- TEXT FOR ANALYSIS:
"""

Jesus' Heart in Peru
Time bending novel with a Spiritual Twist
Isaac knew very little English and I knew very little Spanish, but between the few words we knew, our own sign language and many pictures, this is what he told me:
Isaac was a pastor for 150 churches in the mountains of Peru. How could he physically do it? Evidently these 150 churches formed 15 presbyteries made up of 10 or so churches located near each other. Three times a month, at different days of the week, these presbyteries would come together and Isaac would preach to them. He normally traveled around by motorcycle, but for the time being we would have to walk to the different church meetings because his motorcycle was not working. I found out from another source that he was walking all across the mountains with terribly arthritic knees.
Isaac smiled when he realized that I understood his ministry. I was astonished that one man would need to pastor so many churches. But from what I understood, there was no one else to do it. I could tell Isaac was weary. He had taken a small break to come to Lima to be with his son during gall bladder surgery. While he was in Lima, he served as a security guard for Scripture Union, where we were staying for our mission trip. But in the weariness, I detected no bitterness at all, only joy.
About this time, David Todd, one of the youth on our team, came and sat down to listen. Isaac continued to tell his story. Evidently a decade or so ago, many, many Christians were killed by terrorists in Peru because of their faith. During this time, terrorist broke into Isaac’s house. In front of his family, they beat him over the head with the butt of their rifles and knocked all his teeth out. (Isaac showed us his false teeth as he was telling the story.) He was bleeding all over and they tied his hands in preparation to murder him. Isaac then ordered them to leave in the name of Jesus. Then they knocked him out with the butt of the rifle. Amazingly, when he woke, he was alive and the terrorists were gone. He knew they had taken his family, but he found them safe. Jesus had miraculously saved them.
David and I were amazed at the story. What kind or persecution have we ever had in America compared to this? Isaac pulled out his Spanish Bible and showed me I Peter 3:14. In English the verse read, “But even if you should suffer for what is right, you are blessed. Do not fear what they fear, do not be frightened.” This verse showed me Isaac’s heart. Isaac counted it a privilege to suffer for doing what is right for Jesus. He then made a hand signal to me of bullets whizzing by his head, which meant he had experienced that too. But, he pointed to the verse and smiled. As I looked at him, I saw an incredible joy radiating from his face and shining in his eyes.

"""

- YOUR GOAL: Update the passage of the account of Isaac between "Isaac smiled when" and "all, only joy.", inclusive, and replace "security guard" with "night watchman".

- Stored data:
"""

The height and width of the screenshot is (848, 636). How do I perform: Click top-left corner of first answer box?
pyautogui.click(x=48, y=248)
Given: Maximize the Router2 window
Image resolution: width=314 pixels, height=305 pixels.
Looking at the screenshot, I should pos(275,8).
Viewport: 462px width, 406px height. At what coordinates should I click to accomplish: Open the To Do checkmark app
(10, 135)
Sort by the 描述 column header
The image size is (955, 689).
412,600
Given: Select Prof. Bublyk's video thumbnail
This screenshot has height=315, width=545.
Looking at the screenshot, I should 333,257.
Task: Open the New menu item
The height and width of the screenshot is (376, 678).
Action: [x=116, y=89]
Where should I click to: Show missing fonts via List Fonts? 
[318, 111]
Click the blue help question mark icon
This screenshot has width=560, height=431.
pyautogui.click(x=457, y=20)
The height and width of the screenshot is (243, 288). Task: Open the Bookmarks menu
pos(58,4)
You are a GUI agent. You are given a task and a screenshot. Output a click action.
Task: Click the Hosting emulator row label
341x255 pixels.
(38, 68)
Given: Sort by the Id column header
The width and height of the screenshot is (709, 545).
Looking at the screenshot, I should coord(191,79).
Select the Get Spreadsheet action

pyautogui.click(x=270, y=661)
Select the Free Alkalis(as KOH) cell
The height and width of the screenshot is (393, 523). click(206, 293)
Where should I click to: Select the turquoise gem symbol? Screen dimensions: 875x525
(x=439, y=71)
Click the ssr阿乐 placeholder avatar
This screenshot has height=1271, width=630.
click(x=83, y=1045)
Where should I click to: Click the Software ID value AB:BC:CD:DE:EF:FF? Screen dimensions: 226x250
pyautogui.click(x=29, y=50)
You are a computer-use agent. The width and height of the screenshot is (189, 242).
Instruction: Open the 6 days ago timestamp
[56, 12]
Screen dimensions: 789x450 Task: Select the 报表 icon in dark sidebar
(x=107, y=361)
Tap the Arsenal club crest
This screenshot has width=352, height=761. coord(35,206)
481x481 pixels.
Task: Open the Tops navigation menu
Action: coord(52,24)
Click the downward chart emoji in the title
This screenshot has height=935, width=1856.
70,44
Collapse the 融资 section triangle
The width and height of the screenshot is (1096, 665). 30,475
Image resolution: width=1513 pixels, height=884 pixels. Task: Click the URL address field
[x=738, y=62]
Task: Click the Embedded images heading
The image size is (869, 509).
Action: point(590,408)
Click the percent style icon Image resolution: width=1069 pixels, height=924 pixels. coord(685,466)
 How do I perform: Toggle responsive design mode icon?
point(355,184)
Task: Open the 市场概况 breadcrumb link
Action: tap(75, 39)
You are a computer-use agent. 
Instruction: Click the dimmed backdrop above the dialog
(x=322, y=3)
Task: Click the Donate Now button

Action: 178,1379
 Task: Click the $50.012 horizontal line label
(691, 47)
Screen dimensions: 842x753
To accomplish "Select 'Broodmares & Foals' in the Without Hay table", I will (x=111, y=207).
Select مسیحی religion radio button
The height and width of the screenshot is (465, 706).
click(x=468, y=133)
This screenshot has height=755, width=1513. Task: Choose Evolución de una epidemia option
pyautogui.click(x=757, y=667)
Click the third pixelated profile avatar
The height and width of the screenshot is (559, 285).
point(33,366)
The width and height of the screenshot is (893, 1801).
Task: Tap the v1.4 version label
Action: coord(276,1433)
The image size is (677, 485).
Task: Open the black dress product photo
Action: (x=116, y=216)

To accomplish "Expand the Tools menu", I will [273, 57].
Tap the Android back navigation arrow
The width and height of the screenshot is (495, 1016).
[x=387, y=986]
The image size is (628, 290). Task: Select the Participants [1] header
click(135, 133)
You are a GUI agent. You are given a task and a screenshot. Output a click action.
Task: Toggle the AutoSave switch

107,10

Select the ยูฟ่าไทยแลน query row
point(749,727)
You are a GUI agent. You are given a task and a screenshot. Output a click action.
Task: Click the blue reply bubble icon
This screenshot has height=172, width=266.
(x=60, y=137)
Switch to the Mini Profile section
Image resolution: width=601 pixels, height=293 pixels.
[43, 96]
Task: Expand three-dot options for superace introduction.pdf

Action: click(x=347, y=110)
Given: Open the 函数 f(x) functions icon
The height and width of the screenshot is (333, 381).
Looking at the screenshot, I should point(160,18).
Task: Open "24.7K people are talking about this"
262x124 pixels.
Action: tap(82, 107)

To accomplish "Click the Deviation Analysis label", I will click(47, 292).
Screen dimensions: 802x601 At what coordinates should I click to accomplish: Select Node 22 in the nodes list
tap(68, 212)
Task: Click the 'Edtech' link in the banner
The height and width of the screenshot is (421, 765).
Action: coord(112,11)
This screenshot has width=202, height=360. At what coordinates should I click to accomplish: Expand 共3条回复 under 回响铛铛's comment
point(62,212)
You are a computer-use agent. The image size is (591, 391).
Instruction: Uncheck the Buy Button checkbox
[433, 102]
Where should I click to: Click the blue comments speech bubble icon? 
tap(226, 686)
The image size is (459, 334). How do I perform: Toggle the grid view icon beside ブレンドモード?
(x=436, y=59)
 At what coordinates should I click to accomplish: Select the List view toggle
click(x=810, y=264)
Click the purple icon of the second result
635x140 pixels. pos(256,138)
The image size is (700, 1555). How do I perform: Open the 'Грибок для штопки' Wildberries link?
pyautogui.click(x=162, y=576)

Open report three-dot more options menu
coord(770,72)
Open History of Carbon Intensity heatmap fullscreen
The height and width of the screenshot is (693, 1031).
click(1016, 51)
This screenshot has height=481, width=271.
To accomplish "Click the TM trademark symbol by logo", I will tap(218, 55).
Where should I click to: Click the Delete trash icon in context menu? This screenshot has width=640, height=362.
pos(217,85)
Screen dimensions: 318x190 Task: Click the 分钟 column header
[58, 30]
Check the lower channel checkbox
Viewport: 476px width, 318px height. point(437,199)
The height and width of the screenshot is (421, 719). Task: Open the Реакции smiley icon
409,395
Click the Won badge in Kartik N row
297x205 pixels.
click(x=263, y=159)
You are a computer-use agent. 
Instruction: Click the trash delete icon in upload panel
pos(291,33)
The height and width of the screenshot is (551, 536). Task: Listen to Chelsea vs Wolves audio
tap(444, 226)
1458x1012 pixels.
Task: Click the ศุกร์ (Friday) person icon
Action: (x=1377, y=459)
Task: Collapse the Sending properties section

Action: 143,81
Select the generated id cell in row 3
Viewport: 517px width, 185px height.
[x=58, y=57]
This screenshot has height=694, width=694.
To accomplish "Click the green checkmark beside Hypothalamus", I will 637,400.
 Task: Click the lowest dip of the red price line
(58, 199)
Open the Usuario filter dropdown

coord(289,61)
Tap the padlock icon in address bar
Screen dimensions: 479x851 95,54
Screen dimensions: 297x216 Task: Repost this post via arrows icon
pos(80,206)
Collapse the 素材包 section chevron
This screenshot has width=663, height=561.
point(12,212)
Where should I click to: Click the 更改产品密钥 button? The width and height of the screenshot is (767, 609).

"""

- ANSWER SPACE:
Isaac smiled when he realized that I understood his ministry. I was astonished that one man would need to pastor so many churches. But from what I understood, there was no one else to do it. I could tell Isaac was weary. He had taken a small break to come to Lima to be with his son during gall bladder surgery. While he was in Lima, he served as a night watchman for Scripture Union, where we were staying for our mission trip. But in the weariness, I detected no bitterness at all, only joy.